Plans by protesters to turn Lower Manhattan into an "American Tahrir Square" was thwarted when police blocked all the streets near the New York Stock Exchange and Federal Hall in Lower Manhattan.
The demonstrators had planned to stake out Wall Street until their anger over a financial system they say favors the rich and powerful was heard.
"The one thing we all have in common is that we are the 99 percent that will no longer tolerate the greed and corruption of the one percent," said a statement on the website Occupy Wall Street.
By noon, about 700 people, many carrying backpacks and sleeping bags, had gathered near Wall Street to search for a place to camp amid a heavy police presence.
That was far less than the 20,000 people that the online magazine Adbusters, which launched the movement in July, had hoped to see "flood" the neighborhood for a months-long occupation.

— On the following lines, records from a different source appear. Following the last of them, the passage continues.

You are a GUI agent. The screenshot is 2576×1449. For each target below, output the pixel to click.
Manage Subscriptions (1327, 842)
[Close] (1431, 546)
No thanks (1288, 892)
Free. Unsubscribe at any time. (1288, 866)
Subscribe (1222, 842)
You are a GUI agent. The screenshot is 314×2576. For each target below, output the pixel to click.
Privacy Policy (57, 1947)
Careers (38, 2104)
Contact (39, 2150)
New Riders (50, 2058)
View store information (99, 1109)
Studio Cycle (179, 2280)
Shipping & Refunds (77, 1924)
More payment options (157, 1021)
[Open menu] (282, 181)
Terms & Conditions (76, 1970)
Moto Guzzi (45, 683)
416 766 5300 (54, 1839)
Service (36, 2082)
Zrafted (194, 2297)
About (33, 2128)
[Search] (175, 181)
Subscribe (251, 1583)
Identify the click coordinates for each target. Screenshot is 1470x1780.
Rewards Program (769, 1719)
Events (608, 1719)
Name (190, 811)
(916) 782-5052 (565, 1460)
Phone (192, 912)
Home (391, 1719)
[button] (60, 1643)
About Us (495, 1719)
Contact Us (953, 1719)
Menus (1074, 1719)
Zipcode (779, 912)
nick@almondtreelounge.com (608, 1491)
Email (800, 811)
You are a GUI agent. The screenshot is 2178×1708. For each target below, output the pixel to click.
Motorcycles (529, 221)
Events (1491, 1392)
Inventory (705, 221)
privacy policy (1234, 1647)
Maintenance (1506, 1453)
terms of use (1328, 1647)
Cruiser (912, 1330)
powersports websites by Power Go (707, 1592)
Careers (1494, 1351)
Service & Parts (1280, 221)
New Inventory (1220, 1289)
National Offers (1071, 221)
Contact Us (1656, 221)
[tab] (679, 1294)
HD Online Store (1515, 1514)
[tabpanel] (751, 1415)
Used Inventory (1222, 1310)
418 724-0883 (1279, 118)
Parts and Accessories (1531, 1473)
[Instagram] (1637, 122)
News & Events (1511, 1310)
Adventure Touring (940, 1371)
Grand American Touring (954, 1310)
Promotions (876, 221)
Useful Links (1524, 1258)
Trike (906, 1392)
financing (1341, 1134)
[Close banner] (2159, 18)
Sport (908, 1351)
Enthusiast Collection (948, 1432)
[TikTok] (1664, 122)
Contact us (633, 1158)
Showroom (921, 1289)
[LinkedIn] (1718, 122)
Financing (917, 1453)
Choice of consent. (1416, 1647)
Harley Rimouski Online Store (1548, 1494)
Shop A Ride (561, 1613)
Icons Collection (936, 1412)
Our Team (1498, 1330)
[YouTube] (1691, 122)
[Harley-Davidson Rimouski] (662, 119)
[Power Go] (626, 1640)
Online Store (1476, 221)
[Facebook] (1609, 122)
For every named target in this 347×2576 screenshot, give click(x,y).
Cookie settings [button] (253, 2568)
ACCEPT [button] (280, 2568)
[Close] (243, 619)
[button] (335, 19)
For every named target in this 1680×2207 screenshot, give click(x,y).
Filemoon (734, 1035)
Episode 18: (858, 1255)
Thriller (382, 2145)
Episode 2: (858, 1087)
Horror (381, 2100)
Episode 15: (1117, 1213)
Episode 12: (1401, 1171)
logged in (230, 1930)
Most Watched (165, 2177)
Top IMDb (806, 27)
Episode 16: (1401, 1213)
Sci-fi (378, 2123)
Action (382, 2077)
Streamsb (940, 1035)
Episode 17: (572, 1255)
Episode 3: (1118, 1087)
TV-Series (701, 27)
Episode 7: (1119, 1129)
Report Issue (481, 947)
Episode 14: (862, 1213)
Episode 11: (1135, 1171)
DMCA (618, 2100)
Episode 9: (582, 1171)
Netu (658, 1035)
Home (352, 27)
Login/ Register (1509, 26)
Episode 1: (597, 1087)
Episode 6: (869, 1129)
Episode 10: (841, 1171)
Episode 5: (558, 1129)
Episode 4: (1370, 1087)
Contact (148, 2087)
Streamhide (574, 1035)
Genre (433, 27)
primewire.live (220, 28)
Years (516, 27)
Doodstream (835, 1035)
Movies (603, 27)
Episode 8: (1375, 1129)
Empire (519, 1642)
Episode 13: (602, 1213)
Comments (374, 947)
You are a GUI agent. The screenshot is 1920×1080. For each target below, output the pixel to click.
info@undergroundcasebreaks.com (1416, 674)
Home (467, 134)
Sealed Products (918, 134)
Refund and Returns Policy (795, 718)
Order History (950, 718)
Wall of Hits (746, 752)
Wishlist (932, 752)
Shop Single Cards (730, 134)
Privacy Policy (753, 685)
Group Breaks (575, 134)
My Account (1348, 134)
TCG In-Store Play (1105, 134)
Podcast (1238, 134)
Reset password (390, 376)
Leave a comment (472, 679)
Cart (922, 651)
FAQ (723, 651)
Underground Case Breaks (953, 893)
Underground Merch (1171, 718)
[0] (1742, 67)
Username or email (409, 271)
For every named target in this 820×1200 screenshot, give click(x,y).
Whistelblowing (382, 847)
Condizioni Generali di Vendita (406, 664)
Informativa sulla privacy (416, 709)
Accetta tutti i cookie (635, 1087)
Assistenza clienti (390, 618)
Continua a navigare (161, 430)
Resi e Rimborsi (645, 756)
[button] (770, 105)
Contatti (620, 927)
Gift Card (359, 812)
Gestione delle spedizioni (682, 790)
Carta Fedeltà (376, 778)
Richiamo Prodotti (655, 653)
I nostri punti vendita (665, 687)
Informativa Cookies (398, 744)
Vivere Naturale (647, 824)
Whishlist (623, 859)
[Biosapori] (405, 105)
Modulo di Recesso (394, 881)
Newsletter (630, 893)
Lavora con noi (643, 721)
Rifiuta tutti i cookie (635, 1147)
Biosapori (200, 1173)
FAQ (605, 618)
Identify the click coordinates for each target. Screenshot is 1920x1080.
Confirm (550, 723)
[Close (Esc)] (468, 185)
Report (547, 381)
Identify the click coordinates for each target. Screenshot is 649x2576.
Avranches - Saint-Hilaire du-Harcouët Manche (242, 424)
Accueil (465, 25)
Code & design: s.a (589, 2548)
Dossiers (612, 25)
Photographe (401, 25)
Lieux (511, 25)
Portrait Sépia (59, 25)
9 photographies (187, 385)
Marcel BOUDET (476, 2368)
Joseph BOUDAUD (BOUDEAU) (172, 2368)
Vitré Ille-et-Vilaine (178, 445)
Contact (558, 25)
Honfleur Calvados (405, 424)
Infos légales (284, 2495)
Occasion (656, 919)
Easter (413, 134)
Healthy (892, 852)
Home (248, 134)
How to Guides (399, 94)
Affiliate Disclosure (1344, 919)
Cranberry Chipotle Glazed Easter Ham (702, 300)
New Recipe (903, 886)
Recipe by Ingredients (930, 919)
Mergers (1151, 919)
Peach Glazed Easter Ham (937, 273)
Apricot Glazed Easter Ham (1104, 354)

The protesters who did arrive were full of zeal and righteous indignation.
"This is a protest against corporate greed and we come to Wall Street because Wall Street is the Ground Zero for corporate greed," said Julia River Hitt, a 22-year-old philosophy student.
"We are here just to say we are fed up, we are not gonna take it anymore."
The protesters gathered in Trinity Place, some 300 meters from Wall Street, which they hope to turn into the US version of the famous square in Cairo that became the focal point of protests that led to the ouster of Hosni Mubarak in February.
"No more corruption," read one sign a demonstrator brandished. "Wall St Greed, New Yorkers Say Enough," read another.
"I will sleep here. A lot of us we will sleep here," said Steven Taylor, 24 a protester who arrived equipped with a backpack and a sleeping bag.
Youths shared food and discussed the economic crisis in groups of 15 and 20. Others marched around the square.
Among the group was Javier Dorado, a law professor from Spain who compared the protesters with the mass "indignant" demonstrations in his country against high unemployment, welfare cuts and corruption.